Her work spans rare books, archival documents, manuscripts, prints, and ephemera. She is particularly interested in how an object’s materials, structure, function, and historical context inform both its use and its conservation. Her approach combines hands-on treatment with historical and technical research, supporting both the physical stability of objects and a deeper understanding of their material context.
Conservation practice
Trained at the City & Guilds of London Art School, Amanda specialises in the conservation of printed and manuscript materials. She works with private clients, collectors, archives, libraries, and cultural organisations, offering object treatment, condition assessment, collection surveys, and practical advice for the care, handling, and display of books and paper materials.
Recent projects have included seventeenth-century bindings, archival and manuscript material, collection surveys, and ongoing research into East Asian paper traditions, historical craft processes, and konnyaku-treated paper.
Amanda’s background in Art History, studied at UCLA and Birkbeck, University of London, continues to shape her approach to conservation. Treatment decisions are guided not only by condition and function, but also by historical context, evidence of use, and the integrity of the object as a made thing.
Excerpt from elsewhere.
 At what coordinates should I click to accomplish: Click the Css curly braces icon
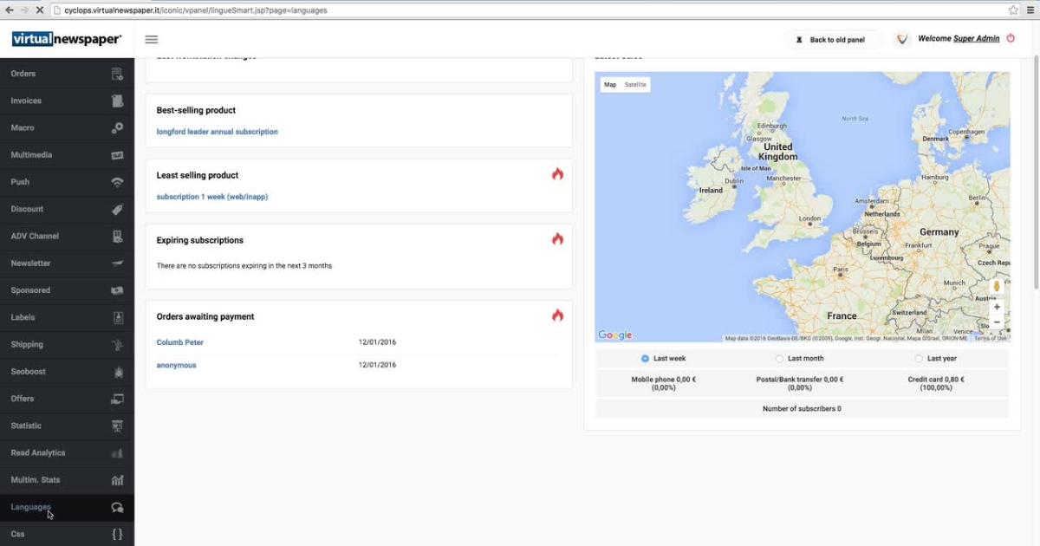[117, 534]
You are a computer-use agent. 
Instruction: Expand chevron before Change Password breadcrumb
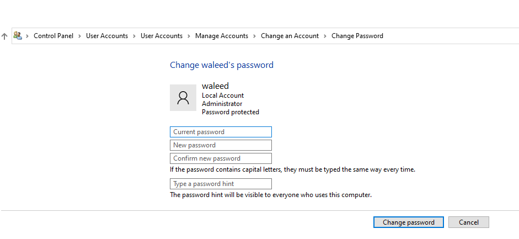coord(325,36)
Teaching, writing and material research
Alongside conservation practice, Amanda teaches and writes about books, paper, and material culture. Her teaching and workshops explore historical materials, East Asian paper and book traditions, conservation methods, and the relationship between material science and heritage practice.
Her writing explores the material histories of books, paper, craft, and conservation, from public-facing research notes to longer essays and commissioned articles.
Through conservation, teaching, research, and writing, Amanda’s work aims to make the material life of objects more visible, supporting both their long-term preservation and a more informed understanding of their material context.